> _DATASET ENTRIES_
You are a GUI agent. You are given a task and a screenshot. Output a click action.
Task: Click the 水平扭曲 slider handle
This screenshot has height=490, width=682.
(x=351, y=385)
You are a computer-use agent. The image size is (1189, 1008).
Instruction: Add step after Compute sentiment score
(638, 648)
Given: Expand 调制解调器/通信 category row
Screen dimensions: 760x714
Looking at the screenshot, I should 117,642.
--
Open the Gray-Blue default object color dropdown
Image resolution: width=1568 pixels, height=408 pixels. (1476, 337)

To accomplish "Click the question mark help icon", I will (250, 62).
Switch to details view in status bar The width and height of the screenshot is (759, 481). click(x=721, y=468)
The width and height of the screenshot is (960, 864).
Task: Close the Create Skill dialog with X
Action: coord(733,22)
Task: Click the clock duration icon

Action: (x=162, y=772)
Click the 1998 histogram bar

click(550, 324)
* * *
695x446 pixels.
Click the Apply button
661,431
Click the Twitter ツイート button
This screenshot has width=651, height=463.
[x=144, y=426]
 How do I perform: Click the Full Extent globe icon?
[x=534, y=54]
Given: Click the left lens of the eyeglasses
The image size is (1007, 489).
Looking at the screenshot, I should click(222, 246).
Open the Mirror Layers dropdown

> _WHAT THIS TASK INVOLVES_
Copy whichever lines in the listing above contain the word "agent".

> _RESULT FOR THIS TASK_
You are a GUI agent. You are given a task and a screenshot. Output a click action.
You are a computer-use agent. The image size is (1189, 1008).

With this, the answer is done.